The most important words of communication in any language are always ‘Please’ and ‘Thank you’. Add ‘hello’ and ‘goodbye’ and a smile with eye contact and you will feel, in those early busy weeks, that you are half way there. And in a way, you are. A simple and genuine friendliness will be apparent through your body language and a few well chosen words. If you are not a natural ‘smiler’, then practise. And when you’ve got the smile worked out, practise walking towards your wife, husband, best friend, smiling (not manically!) with your hand stretched before you ready to shake hands. Shake hands with every one you are introduced too, or know when you meet in the street, or who comes to the door. It is polite. It is expected. It is, quite frankly, rude not too. Ok. So we have endeared you to your commune and those who live in it. But now you need more practical tips, so here are a few.

Meet other English speakers in your area; Running a vacation business here in France, many of our guests are house hunting. They come here for all sorts of reasons and with different expectations. Some have no wish to maintain or commence relationships with other people from their original country. This is fine if your grasp of the French language is excellent and if you can find a place to live where you will not bump into English speakers – an increasingly unlikely prospect these days when we all move about the world so much. Most of us, however, having spent our lives speaking only English on a day to day basis will want to have a chat over a coffee in our native tongue. But more than that, local expats will be able to provide you with a mass of necessary or helpful information in those early days. Not to use this network of advice and information could leave you feeling at the least frustrated and maybe also lonely and isolated. How and when to change your driving licence, register your car, join the French health or tax system. The quickest way to the best shopping centres. The supermarket that sells a brand of toiletries or foodstuffs that you desire. All things that can easily be explained to you in your own tongue so lessening the risk of costly or frustrating mistakes.

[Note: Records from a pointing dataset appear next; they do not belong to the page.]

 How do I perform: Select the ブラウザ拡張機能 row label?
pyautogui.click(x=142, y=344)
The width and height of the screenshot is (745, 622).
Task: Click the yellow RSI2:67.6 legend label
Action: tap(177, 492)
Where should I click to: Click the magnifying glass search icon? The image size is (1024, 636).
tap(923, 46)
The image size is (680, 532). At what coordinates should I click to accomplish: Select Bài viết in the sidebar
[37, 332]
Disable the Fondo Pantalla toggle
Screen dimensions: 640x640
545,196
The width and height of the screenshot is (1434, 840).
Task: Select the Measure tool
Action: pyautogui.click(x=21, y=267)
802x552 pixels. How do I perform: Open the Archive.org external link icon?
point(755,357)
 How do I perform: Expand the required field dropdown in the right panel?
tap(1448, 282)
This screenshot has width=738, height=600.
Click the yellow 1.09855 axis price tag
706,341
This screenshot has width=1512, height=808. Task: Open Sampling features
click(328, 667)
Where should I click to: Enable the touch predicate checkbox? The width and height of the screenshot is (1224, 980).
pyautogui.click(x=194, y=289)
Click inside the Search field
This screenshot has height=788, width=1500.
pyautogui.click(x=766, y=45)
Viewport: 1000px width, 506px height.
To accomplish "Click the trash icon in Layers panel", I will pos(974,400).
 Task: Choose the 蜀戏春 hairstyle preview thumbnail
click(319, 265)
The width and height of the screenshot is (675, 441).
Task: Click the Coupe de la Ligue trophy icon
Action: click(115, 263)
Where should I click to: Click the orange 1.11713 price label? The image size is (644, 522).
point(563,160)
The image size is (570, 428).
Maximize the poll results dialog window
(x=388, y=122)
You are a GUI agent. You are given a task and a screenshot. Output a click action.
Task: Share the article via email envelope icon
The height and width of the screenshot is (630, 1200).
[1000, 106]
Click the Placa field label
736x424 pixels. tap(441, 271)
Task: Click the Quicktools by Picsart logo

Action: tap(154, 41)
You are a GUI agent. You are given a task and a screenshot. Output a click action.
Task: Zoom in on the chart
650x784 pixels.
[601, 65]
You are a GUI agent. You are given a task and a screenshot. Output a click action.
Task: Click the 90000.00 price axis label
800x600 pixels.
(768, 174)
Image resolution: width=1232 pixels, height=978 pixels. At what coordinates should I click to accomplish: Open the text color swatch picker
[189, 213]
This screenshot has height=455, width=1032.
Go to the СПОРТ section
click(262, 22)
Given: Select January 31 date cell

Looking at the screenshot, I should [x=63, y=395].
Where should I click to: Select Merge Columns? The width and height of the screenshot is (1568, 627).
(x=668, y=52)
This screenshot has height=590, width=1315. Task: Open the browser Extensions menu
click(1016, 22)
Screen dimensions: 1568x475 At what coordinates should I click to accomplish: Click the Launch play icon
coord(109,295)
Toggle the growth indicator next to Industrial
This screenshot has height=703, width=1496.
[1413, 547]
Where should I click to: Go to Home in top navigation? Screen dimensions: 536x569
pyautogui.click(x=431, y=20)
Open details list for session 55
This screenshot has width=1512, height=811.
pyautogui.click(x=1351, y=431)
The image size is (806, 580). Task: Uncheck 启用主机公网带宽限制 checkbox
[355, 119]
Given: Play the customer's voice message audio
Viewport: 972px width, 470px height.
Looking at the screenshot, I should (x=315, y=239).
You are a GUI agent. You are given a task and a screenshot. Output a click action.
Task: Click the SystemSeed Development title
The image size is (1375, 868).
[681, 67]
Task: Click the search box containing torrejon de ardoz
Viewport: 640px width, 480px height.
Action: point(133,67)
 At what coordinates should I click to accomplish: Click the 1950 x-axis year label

Not being a country known for their clubs and societies, networking through friends in the commune and workplace is a very French way of life. As they understand it themselves they seem to have no problem accepting it in foreigners who come to live here. Very early on, our French estate agent directed us to the bar in our small town where ‘the English meet’ knowing it was where we could ‘network’ for information and friendship. At the New Year’s Eve celebration in our village there were 19 British residents and friends in the party of about 200 people attending the meal in the Salle De Fetes. Our Mayor welcomed ‘the English’ and made sure that we were all sitting with other English speakers so we could enjoy the evening in a relaxed manner. I am not advocating for a minute that you restrict yourself solely to meeting and mixing with people from your own country, or English speakers in general, but don’t shun them when your language skills are on the lower level! So this, tip number one, will ease your early weeks here, whether or not you continue to see other fellow expats socially or not.